Auf dem Marktplatz werden die Burscheiderinnen und Burscheider die Parkmöglichkeiten künftig temporär nutzen können. Um die Kirchenkurve in einen Ort des Wohlfühlens zu verwandeln, plant die Stadt einige Sitzgelegenheiten durch Sitzstufen, Bänke, Hocker und Sitzanlagen, bei denen man sich gegenüber sitzen kann, zu installieren. Ein Sonnensegel soll als temporäres Dach über dem Kirchenpodest aufgespannt werden können.

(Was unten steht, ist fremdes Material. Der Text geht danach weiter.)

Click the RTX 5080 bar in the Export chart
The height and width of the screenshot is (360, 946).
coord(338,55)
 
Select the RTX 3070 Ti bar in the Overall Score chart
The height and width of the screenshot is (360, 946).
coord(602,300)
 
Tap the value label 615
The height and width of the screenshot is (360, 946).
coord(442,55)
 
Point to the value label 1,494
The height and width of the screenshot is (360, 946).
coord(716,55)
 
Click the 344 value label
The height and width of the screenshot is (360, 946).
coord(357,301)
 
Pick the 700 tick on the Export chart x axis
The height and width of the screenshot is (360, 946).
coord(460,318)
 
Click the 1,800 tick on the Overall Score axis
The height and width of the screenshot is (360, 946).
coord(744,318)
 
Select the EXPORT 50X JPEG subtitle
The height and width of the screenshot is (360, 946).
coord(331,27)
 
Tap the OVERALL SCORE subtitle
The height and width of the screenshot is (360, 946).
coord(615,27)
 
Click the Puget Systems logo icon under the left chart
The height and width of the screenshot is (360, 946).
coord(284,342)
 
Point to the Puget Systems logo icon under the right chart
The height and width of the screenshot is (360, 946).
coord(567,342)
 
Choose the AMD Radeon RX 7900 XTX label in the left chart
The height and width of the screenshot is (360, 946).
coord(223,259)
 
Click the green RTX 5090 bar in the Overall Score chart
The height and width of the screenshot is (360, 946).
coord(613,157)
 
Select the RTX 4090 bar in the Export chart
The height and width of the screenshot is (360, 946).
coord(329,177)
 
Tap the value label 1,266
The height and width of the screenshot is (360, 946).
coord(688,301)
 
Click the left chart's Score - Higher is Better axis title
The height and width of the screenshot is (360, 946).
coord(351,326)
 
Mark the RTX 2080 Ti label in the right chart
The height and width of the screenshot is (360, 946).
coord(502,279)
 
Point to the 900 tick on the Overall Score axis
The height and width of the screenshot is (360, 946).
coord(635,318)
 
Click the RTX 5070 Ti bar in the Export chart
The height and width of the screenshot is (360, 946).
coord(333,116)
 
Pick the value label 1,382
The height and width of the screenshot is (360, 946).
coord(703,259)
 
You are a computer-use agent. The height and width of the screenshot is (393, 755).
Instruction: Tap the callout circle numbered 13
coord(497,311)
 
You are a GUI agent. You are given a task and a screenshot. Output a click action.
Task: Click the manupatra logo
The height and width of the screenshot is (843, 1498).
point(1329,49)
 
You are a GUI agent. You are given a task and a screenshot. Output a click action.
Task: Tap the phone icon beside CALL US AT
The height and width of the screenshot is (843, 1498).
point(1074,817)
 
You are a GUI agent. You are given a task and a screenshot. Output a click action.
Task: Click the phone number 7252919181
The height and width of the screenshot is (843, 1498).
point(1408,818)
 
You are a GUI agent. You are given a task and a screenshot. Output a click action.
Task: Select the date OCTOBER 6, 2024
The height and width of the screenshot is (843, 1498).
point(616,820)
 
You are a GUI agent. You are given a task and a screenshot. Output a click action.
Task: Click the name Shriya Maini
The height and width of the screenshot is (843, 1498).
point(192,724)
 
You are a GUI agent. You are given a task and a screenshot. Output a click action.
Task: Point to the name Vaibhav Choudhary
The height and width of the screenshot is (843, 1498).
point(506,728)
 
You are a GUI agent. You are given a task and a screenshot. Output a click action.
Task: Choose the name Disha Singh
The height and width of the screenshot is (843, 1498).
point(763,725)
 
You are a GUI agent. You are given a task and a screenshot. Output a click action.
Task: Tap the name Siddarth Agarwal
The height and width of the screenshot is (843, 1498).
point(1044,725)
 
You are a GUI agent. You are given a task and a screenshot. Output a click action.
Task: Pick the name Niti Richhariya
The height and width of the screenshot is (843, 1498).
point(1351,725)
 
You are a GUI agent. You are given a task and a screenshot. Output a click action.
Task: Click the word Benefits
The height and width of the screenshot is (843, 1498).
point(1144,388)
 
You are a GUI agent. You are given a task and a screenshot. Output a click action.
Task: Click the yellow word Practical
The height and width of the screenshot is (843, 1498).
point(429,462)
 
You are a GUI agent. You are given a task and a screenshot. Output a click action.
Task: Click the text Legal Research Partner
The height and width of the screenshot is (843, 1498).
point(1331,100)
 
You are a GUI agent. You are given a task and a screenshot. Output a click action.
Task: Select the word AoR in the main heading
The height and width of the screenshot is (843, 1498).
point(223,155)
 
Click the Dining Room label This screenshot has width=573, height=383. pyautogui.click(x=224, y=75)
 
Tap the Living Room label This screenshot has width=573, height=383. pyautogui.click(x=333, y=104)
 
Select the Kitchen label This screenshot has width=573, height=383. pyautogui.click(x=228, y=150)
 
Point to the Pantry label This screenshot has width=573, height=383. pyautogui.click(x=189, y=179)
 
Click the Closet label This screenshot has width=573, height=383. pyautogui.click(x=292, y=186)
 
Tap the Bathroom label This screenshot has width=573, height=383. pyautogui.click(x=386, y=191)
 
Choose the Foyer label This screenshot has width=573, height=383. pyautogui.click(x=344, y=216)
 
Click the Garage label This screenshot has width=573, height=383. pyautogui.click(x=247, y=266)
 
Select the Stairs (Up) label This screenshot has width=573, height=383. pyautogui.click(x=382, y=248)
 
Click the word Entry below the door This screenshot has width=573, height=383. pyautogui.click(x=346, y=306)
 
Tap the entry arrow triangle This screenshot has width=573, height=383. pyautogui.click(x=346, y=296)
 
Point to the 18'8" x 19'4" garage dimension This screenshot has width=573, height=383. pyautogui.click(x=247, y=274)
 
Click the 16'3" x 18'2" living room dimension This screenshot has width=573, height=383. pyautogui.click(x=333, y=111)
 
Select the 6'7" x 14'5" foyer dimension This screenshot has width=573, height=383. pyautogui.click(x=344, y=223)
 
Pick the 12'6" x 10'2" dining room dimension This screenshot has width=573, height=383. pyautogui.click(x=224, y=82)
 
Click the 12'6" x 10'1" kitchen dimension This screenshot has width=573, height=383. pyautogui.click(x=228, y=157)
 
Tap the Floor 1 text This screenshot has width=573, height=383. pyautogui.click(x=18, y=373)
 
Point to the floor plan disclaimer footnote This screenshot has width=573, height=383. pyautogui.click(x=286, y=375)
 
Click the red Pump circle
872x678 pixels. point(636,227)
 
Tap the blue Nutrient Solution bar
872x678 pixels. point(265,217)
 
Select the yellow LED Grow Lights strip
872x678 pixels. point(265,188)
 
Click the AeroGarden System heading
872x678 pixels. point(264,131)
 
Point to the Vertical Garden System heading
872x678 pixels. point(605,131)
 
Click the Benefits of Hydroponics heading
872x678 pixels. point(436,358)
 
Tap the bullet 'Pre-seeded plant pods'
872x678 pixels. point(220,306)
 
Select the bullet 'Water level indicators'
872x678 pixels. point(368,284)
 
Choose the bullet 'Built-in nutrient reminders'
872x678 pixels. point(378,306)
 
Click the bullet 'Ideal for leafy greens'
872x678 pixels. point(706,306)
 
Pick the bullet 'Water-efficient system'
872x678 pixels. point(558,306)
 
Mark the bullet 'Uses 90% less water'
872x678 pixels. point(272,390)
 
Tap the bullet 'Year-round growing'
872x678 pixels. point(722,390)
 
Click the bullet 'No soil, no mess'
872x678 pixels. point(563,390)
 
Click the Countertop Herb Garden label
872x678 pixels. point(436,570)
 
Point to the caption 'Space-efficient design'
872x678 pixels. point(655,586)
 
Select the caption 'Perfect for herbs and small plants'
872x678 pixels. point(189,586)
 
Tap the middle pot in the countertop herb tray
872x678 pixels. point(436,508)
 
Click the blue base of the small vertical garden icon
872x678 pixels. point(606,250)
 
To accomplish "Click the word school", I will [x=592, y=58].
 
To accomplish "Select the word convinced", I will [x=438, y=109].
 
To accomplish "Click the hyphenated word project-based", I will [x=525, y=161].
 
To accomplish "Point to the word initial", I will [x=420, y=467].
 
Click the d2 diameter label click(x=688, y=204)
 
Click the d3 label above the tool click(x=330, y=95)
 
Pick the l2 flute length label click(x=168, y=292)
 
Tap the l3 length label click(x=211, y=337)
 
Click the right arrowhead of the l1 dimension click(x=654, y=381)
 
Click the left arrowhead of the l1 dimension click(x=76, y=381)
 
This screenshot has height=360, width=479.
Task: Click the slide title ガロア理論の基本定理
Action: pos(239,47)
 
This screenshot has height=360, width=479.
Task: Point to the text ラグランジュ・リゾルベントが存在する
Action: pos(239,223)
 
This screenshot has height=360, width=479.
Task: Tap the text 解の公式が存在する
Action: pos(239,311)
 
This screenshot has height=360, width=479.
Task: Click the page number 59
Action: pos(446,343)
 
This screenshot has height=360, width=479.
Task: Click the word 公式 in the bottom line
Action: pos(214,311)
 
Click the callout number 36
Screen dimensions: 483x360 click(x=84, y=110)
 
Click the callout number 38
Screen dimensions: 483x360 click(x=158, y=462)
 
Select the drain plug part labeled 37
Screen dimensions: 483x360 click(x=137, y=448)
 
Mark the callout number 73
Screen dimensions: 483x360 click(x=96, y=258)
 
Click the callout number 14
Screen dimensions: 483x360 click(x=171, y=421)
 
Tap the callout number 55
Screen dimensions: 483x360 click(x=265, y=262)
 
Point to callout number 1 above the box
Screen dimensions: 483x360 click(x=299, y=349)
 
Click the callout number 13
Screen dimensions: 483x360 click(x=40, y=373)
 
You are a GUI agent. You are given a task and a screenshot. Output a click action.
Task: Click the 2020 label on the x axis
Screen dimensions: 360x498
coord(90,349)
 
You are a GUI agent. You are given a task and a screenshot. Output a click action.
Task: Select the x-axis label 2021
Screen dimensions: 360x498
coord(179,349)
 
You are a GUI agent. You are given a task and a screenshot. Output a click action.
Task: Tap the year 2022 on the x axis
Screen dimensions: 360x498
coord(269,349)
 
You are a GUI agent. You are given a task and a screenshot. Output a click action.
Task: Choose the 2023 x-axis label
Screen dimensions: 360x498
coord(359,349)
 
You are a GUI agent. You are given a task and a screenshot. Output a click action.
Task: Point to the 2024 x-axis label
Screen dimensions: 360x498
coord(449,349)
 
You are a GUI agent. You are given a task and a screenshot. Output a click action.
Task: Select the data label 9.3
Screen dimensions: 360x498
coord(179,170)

Es kann dann bei Konzerten Schatten spenden, zusätzlich wären die Instrumente dann besser geschützt.

Der angedachte Trinkwasserbrunnen muss aus Kostengründen erst mal warten und auch für eine Sonderbeleuchtung des Marktplatzes muss die Finanzierung noch geklärt werden. Dass der Bereich besonders beleuchtet sein soll, ist der Stadt allerdings ein Anliegen, um den Ort atmosphärisch hervorzuheben. Auf dem Marktplatz möchte man ebenfalls mit Begrünung für Schatten sorgen. Unter den Bäumen soll allerdings noch genügend Platz für Aufenthalt, Food-Trucks und Pop-up-Gastronomie sein. Für die Befestigung des gesamten Bereichs hat man Betonsteinpflaster mit Grauwacke-Vorsatz vorgesehen.

Burscheid: Das wird der Umbau voraussichtlich Kosten

Insgesamt belaufen sich die Kosten für den Umbau auf 2,9 Millionen Euro – davon 1,9 Millionen für die Umgestaltung der Altstadt und knapp eine Million speziell für den Marktplatz. Bei der Bezirksregierung will die Stadtverwaltung zum 30. Oktober dieses Jahres Fördermittel beantragen, eine Bewilligung ist dann im Sommer des nächsten Jahres zu erwarten. Die ersten Baumaßnahmen seien dann frühstens im Herbst 2028 beziehungsweise im Frühjahr 2029 zu erwarten. Wichtig zu betonen ist der Stadt auch: Für die Umbauten kommen keine zusätzlichen Beiträge auf die Burscheiderinnen und Burscheider zu.

Die Informationsveranstaltung der Stadt zur Umgestaltung der Altstadt war am vergangenen Montagabend gut besucht.

Die Informationsveranstaltung der Stadt zur Umgestaltung der Altstadt war am vergangenen Montagabend gut besucht.

Unter den Interessierten stößt das Konzept auf viel Zustimmung. „Das klingt nach einem ästhetischen Konzept“ und „Sicherlich ein Gewinn für Burscheid“, heißt es. „Mich beruhigt, dass der alte Baumbestand erhalten bleibt, diesen Respekt gegenüber der Natur finde ich sehr angenehm“, sagt ein Burscheider. Auch viele andere begrüßen die umfangreiche Begrünung. Vor allem freut man sich darüber, als Bürger bei dem Entwicklungsprozess mitgenommen zu werden. „Alles, was ich beim letzten Mal angemerkt habe, zum Beispiel, dass ein paar Parkplätze noch erhalten werden sollten, wird jetzt umgesetzt“, sagt eine Burscheiderin begeistert.

Mit dem Gesamtkonzept scheint man zufrieden zu sein, Diskussionsbedarf gibt es aber noch bei einigen Details: „Ich habe noch nichts von Fahrradständern gehört, wenn in der Altstadt nicht so viele Autos parken können, wäre das ja sinnvoll“ sagt ein Mann und: „Es braucht langfristig einen Trinkwasserbrunnen, weil es immer heißer wird in den Städten“. Einem anderen Bürger fehlt der Aspekt der Barrierefreiheit. Die Richtung stimmt also aus Sicht der Burscheiderinnen und Burscheider – bei den Details bleibt wohl nach wie vor noch Raum für Diskussionen.